Materials or methods that are standard in lab settings need not be addressed in this section (e.g., how to take readings with a thermometer should not be described unless the method was unusual). The specifics of the experiment are critical. For example, if a sample is heated slowly at first and then the temperature is increased, then simply saying “the sample was heated” is insufficient. If any material of a specific size or type is used for the experiment, then those details should be included. In addition, any equipment which is used in an unconventional or novel manner must be described completely.
A sample of the materials and method section from the example paper shown so far may look like this:
Measurement of oxygen production was performed using freshly obtained healthy Elodea canadensis sprigs (10–15 cm long). The bottom 1 cm of each sprig was removed by cutting diagonally with a razor blade.
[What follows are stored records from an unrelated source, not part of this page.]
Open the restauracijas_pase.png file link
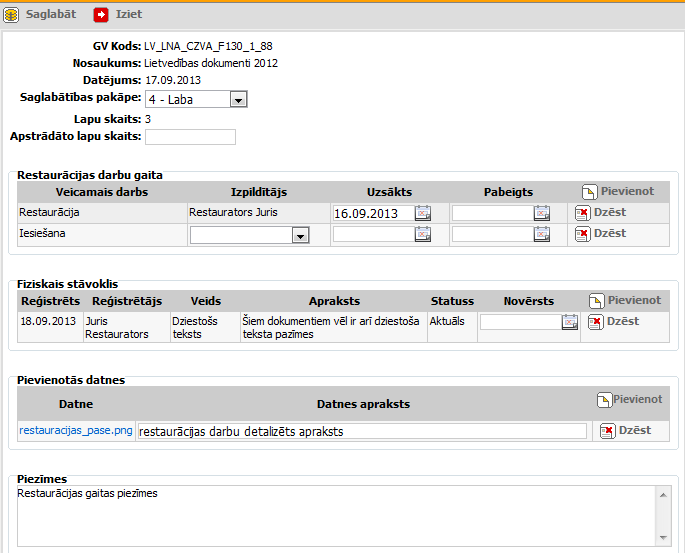 tap(75, 431)
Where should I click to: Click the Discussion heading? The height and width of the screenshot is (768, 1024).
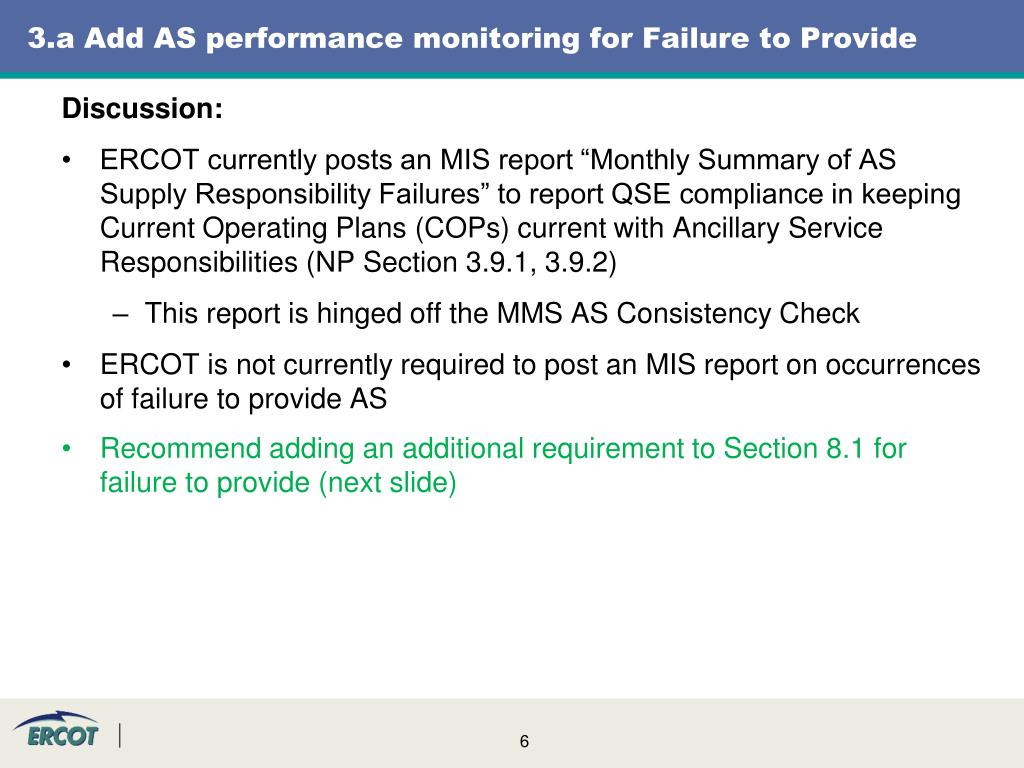tap(142, 108)
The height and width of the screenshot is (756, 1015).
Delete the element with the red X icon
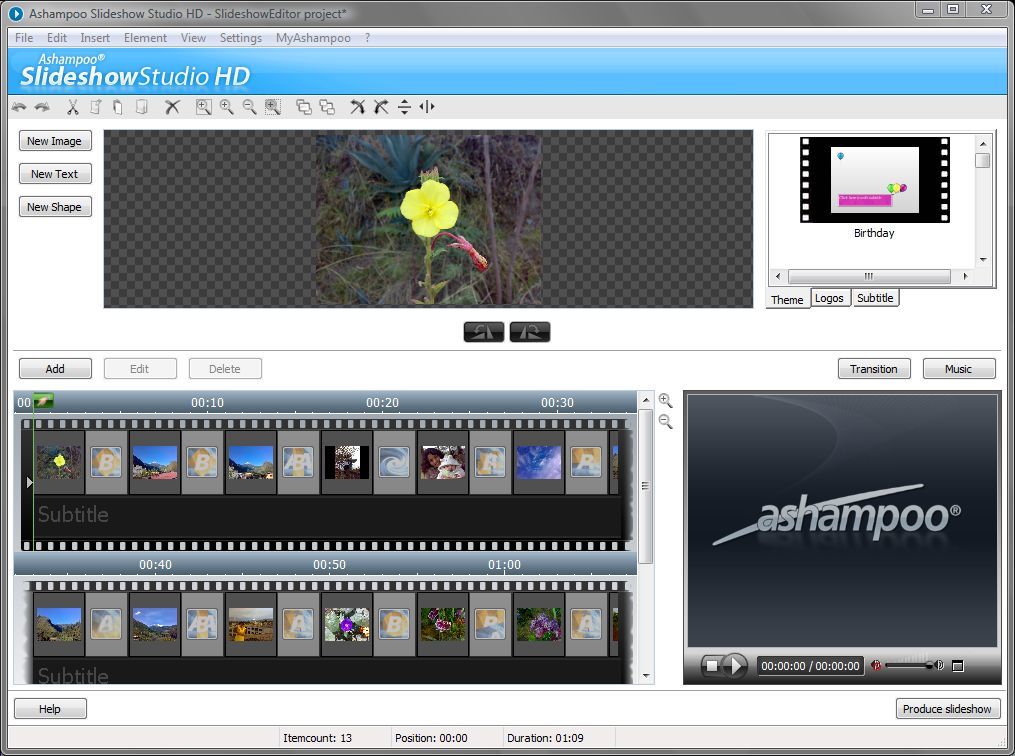[173, 107]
For each replicate, three E. canadensis sprigs were loosely tied to a glass rod and placed in separate 100 mL glass graduated cylinders with the cut ends upward. A total of three replicates are done for each distance from the light source. The sprigs were completely submerged in the cylinders in a freshly prepared pH 6.9 solution of 3% NaHCO3 (sodium bicarbonate). A 500 mL glass beaker of plain water was positioned adjacent to the cylinders to act as a heat absorber. Control cylinders were wrapped with aluminum foil to exclude light. A 200-watt light source was placed the indicated distance (0, 15, 30, and 45 cm) from the heat absorber and the light was turned on. After 15 minutes, the number of oxygen bubbles evolving from the cut ends of the sprigs in each cylinder in a 5-minute period were counted and recorded. The corrected number of oxygen bubbles was calculated by subtracting the number of bubbles formed in the control cylinder from those formed in the experimental cylinder.
Clarity of the water was determined by Secchi disk observations at two sites in the University Lakes system: the dock at University Lake, and the footbridge over Campus Lake. The Secchi disk was lowered straight down into the water until it could no longer be seen or until the disk hit the lake bottom. The disk was then slowly raised until the disk pattern was just visible and the rope was marked with a clip on the edge of the dock or at the water level. The disk was then raised to the water surface and the rope marked again in the same manner. The distance between the two markings was recorded in meters. Readings were done in duplicate.